Living with rheumatoid arthritis during the coronavirus pandemic: a longitudinal interview study

Abstract

Background/Aims The COVID-19 pandemic placed patients with rheumatoid arthritis (RA) at increased risk of poor outcomes as a result of their condition, compounded by use of immunosuppressant medication, and higher prevalence of comorbidities. As a consequence, some patients were instructed within the UK to follow strict guidelines to “shield”, severely restricting routine social interactions. This study explored patients’ longitudinal experiences of living with RA during the COVID-19 pandemic.

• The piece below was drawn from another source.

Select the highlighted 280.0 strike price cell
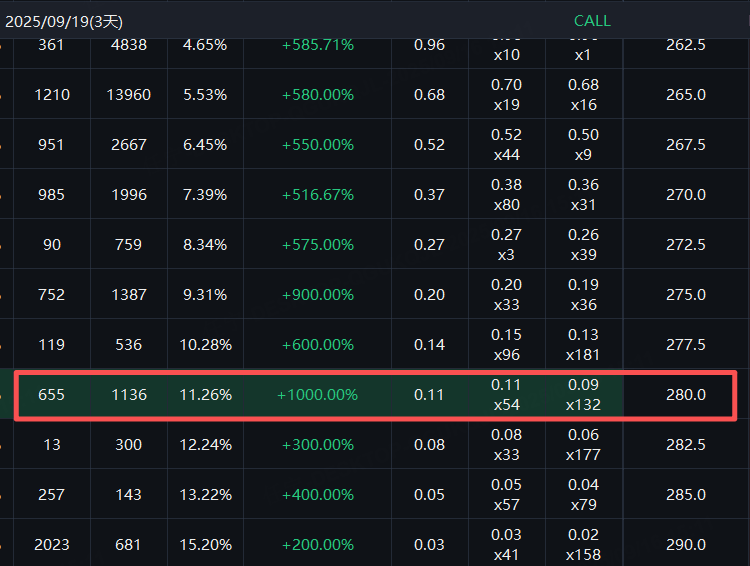The width and height of the screenshot is (750, 566). 685,395
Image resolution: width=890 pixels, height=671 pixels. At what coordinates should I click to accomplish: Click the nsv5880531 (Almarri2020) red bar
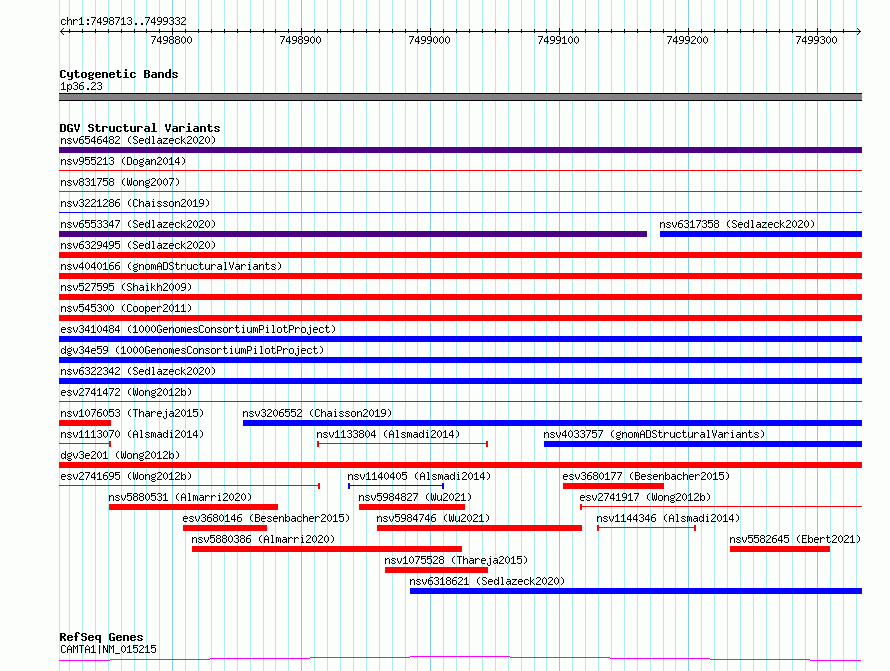(193, 507)
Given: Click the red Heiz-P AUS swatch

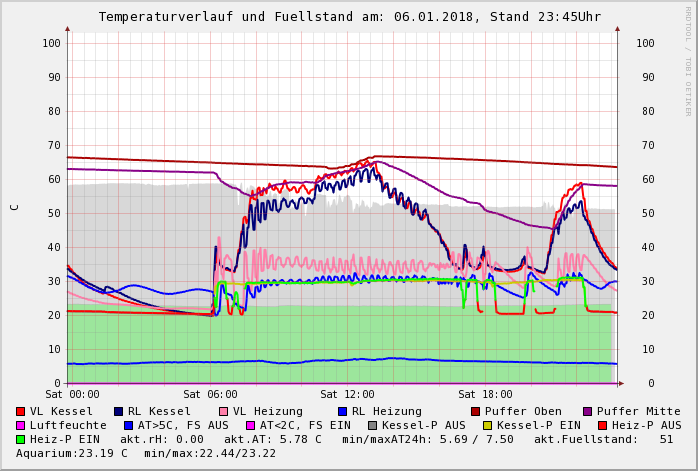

Methods Patients with rheumatoid arthritis, from a community hospital-based rheumatology service, participated in two semi-structured telephone interviews at baseline in autumn 2020 and 2-4 months later. Interviews were recorded and transcribed verbatim. Interpretative phenomenological analysis was undertaken by two members of the research team with input from two patient partners (KR and MB).

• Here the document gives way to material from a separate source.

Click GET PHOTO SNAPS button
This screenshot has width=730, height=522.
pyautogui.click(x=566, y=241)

Results 15 participants (9 females, 10 retired, age range 45-79 years) were interviewed twice. Five themes were identified: i) fear, ii) social wellbeing, iii) physical health, iv) pre-existing self-management of RA as a coping mechanism, and v) vulnerability. The overriding emotion was one of fear of contracting COVID-19, which remained high throughout both interviews. Fear was influenced by patients’ existing knowledge of their RA and medications and the presence of other significant co-morbidities. Further influences on fear included mainstream media reports (increasing reporting of deaths and new variants) and personal knowledge (family and friends who had contracted COVID-19). The impact on social wellbeing became more pronounced as remote communications could not replicate the benefits of physical interaction. Participants reported no impact on their physical health, with increased rest resulting from restricted social interaction perceived to be beneficial. Many participants utilised the resilience they had learned as a result of having RA to cope, including stress management, pacing, and exercise. Being categorised as “clinically extremely vulnerable” led to a reassessment of self-identity, with participants not wanting to be perceived as being weak or helpless. Finally, many participants used lockdown to reflect on and reassess their personal priorities.

Conclusion This longitudinal interview study with 15 people with RA highlights that the main impact of the pandemic appeared to be on emotional wellbeing brought about by fear of COVID-19, later compounded by lack of social interaction. In this small study, participants’ physical health was reported to be stable and participants were able to use self-management skills to cope. The realisation of the seriousness of contracting COVID-19 led to feelings of vulnerability and a reassessment of self-identity. The study raises important issues for those providing healthcare to people with RA, including effective communication with awareness of its likely impact, using pre-existing self-management strategies to enhance wellbeing, and recognition of the potential for social isolation and the implications thereof.